**DOCUMENT:**
Nigel Chapman is a shy man. Onstage, with his band Nap Eyes, he's reserved. He looks down at his guitar and sings with his eyes closed. He'll nervously adjust his glasses or push his blond hair aside. He's gracious for the attention and he thanks the audience and his bandmates repeatedly. In between songs, when he feels anxious and unsure of what to say, which happens every few numbers, bassist Josh Salter chimes in with something funny. Guitarist Brad Loughead crouches into his pedals as drummer Seamus Dalton slouches into his rhythm. It's quiet at first.
Soon, Chapman is singing lyrics with shaky confidence. He stands taller as he gets lost in his own narratives: "But if I go down, I'm not taking you with me," he sings, clear, deep and emotive. "It's only myself in the end." Track by track, he reveals his isolating but universal worries. He shows fear, conviction, loneliness and hope as the band creates layers of moods and textures that are tempered by Chapman's feelings—a jazzy bass and drum line here, a bluesy guitar run there, a rock and roll crescendo and then silence once again. Playing and listening seem equally cathartic.
In the last six months, the palpable timidity and raw power of Halifax's folky rock band has gained attention around the world. After playing folk songs for a few years on his own, as The Mighty Northumberland, Chapman assembled some of his friends to build his songs into something more. In March 2014, Nap Eyes released 200 limited LPs of its debut Whine of the Mystic with the small Montreal imprint Plastic Factory.
As an independent release, the album passed by without much fanfare. So Chapman approached an Ontario label, the influential Can-rock outfit You've Changed Records, which had heard of Nap Eyes because the band had done a few tours and played the label's closely affiliated New Brunswick festival, Sappy Fest, in 2012 and again in 2015.
Last July, You've Changed re-released Whine of the Mystic with an American partner (Paradise of Bachelors) to accompany the band's US and Canadian summer tour. It got immediate traction. Since then, huge music publications like Pitchfork, SPIN and Stereogum, and MOJO Magazine and Uncut in the UK, have praised Nap Eyes' songwriting as some of the best of its kind.
On Friday, the band's highly anticipated second album Thought Rock Fish Scale will be released in Canada and the US on each respective label, and it's been streaming online in the UK all week. Recorded live off-the-floor 18 months ago at Chapman's family cottage in Pictou County, the eight-track album seems to have renewed the tired spirit of indie rock, a genre that has become predictable, if not overwhelmingly generic.

**MATERIAL:**
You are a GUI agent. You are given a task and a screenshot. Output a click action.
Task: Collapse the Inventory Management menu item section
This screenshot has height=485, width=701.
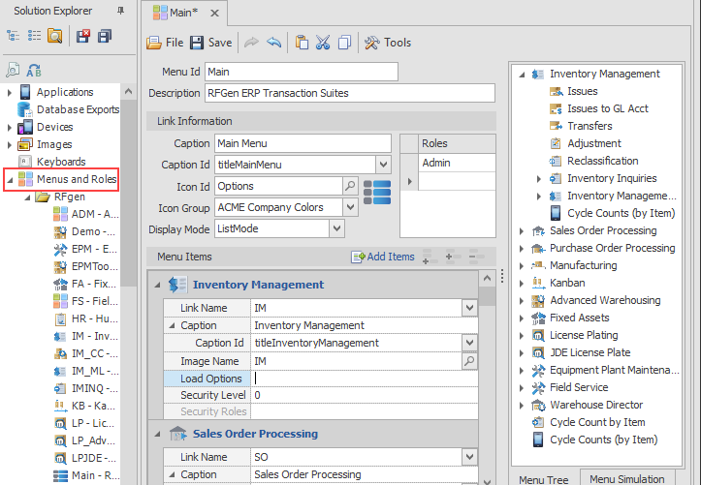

**EXERCISE TASK 1:**
Rewrite the stretch of the Nap Eyes article from "In the last" through "imprint Plastic Factory.", replacing "March 2014" with "April 2014".
**EXERCISE TASK 2:**
In the Nap Eyes article, where was Thought Rock Fish Scale recorded?
**EXERCISE TASK 3:**
Continue the Nap Eyes article from the point where it ends.

**FINAL RESULT 1:**
In the last six months, the palpable timidity and raw power of Halifax's folky rock band has gained attention around the world. After playing folk songs for a few years on his own, as The Mighty Northumberland, Chapman assembled some of his friends to build his songs into something more. In April 2014, Nap Eyes released 200 limited LPs of its debut Whine of the Mystic with the small Montreal imprint Plastic Factory.

**FINAL RESULT 2:**
It was recorded live off-the-floor at Chapman's family cottage in Pictou County.

**FINAL RESULT 3:**
In the lyrical aspects of his songwriting, Chapman has observed the more vulnerable side of the American folk tradition. Frequent comparisons by critics to Lou Reed, Bob Dylan and The Modern Lovers' Jonathan Richman seem drawn from Chapman's honest presentations of everyday feelings, and perhaps the influence of some of his favourite songs. "And you know there's something wrong here, but you don't know what it is," Chapman sings on "Roll It," a Nap Eyes song that might be his personal "Ballad of a Thin Man." But his metaphorical flourishes move the lyrics from forthright words to figurative poetry. Images of lions, chains and binds, Biblical fires and religious allusions, sensations and nature recur throughout Thought Rock Fish Scale.
Meanwhile, the sonic contributions are drawn from the musical backgrounds of the band itself, which gives Nap Eyes its genre-elusive quality and which appears to be one of its most appealing traits. Salter and Dalton have played together in the '60s-pop-inspired Monomyth since 2012, each with their own songwriting influences and styles—Dalton on the radio-pop end and Salter on the classic rock. For many years, Loughead has led Montreal pop band Each Other with fidgety melodies. He's also the bassist for Montreal's Homeshake, with its own form of jazz-pop.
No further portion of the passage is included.